“The life is beautiful” to you⑩

 男とは、どうしてこうも女の気持ちを考えないのだろうか。自分が気持ちが良いからと軀を打ち付け、そしてあたしを支配するかのように臭い舌でなめ回す。


 そんなところ少しも気持ちよくないの。女が感じるのは、先端なのよ? そんなことも知らないの? 下手くそね。


 荒々しく触られる胸に、あたしはうんざりとしてしまう。昔見たAVでも、もう少しましだったと思った。


 男の手があたしのスカートへと伸び、そして、そのままショーツを脱がせていく。ブラジャーはとうの昔にはぎ取られていて、今頃はホテルの床に無様に落ちていることだろう。

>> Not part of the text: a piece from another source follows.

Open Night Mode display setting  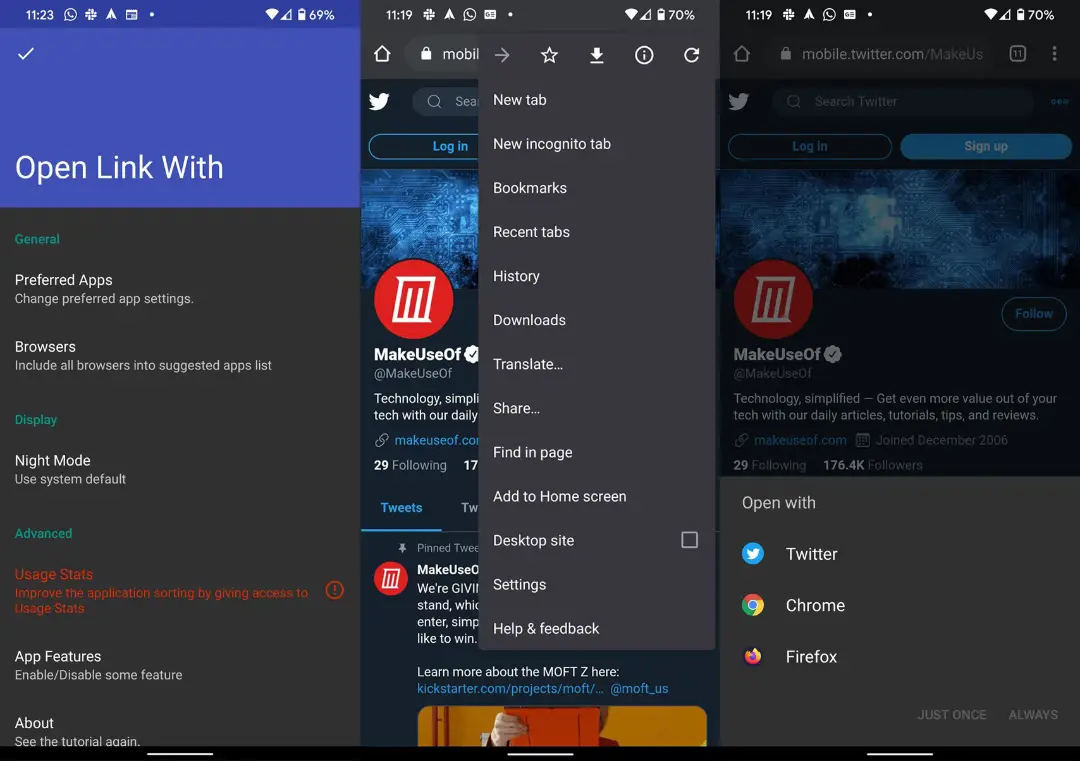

 ひたりと、男の指が秘部に触れる。気持ちは良くなかったけれど、小さく喘ぐ。そうすれば男は満足そうな表情になることを知っているから。


 愛なんてありはしない。


 彼の勃起したそれを咥えながら、あたしが考えるのは今のことではなかった。思い出されるのは小夜子の後ろ姿と、その横を歩いている忌まわしい男の姿。思い出せば思い出す度頭の中になんとも形容しがたい感情がわき上がる。


 憎い。あの男が憎い――。


 あたしは苛立ちのままに男を突き飛ばすと、馬乗りになって男に尋ねる。


「薬、持ってないの?」


 男は一瞬惚けたような顔をした後、状況を理解したのかにやりと下卑た笑みを浮かべる。


「だから近づいたのか?」


 あぁ、よかった。やっぱりこの人は、あたしを壊してくれる人だ。


「うるさいんだけど」


「へーへー。俺が悪かったよ。ただ、そんな風には見えなかったからな」


「人を見た目で判断しないでくれないかしら」


「はっ」


 あたしは彼から手渡された薬を、勢いよく口に含む。最初は何も感じなかったけれど、すぐに皮膚の下を寒気が這い回っているような感覚に、脳が甘く痺れていく。

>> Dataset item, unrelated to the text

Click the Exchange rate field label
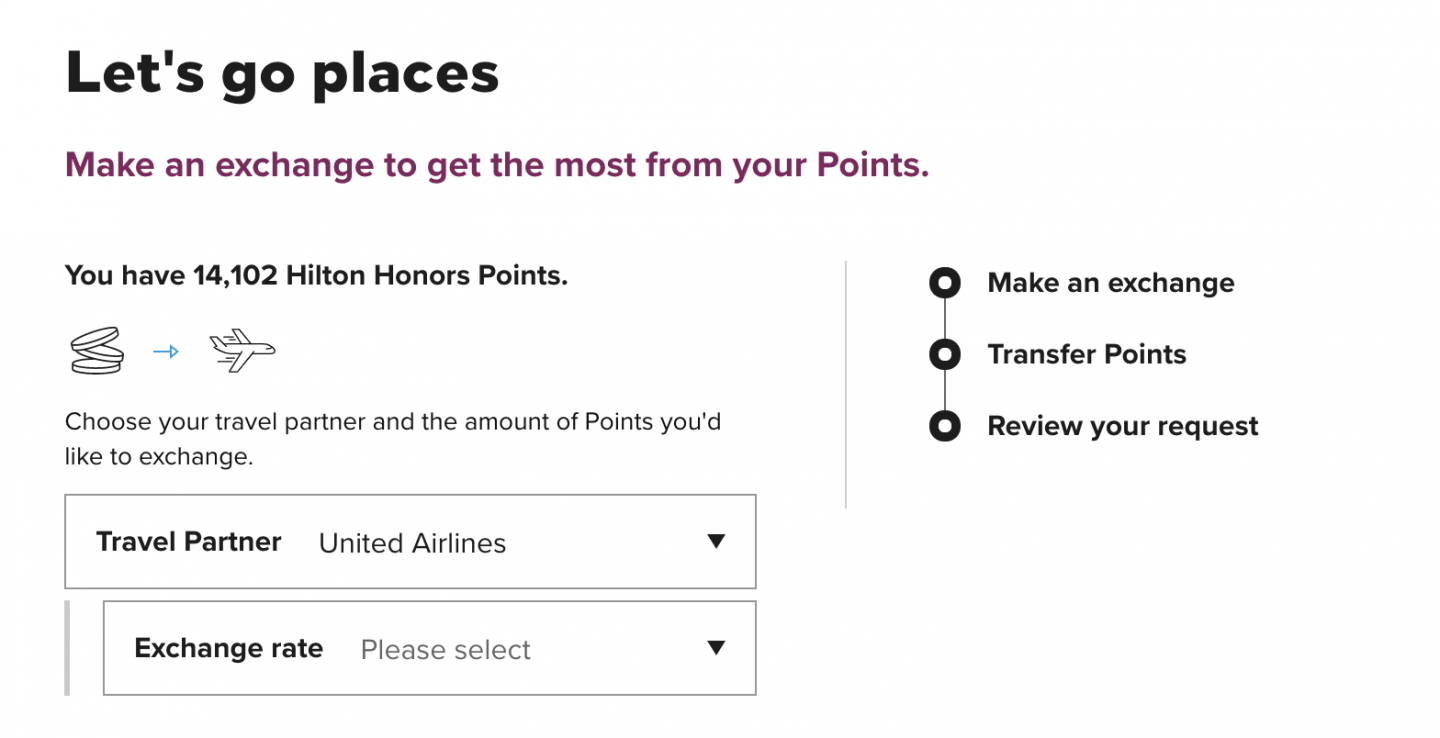 [x=228, y=648]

 徐々に、目の奥がじりじりと熱くなるような感覚があって、愛しい誰かの顔が脳裏に浮かんだ気がしたけれど、それもすぐに消えた。


 そうなれば、後はだけだ。


 もう前後が分からない。


 自分が何をしているのか、何をされているのかさえも、分からないの。


 ただ、分かるのは下腹部から絶え間なく溢れ出てくる快感と、目の前の極彩色に彩られた光景だけ。


 声をこらえることなんかできないから、快感をえるたびに喘ぐ。耳の奥が遠くなり、響く音は水の中のようにあやふやだった。


 このまま快楽の海に溺れ続けていたい。そして、そのまま二度と意識が浮上しなければいい。


 男はあたしよりも多く薬を摂取したのか、よだれを撒き散らしながら狂ったようにあたしの軀に腰を打ち付け続けた。その度に脳が痺れたような甘い感覚が支配していく。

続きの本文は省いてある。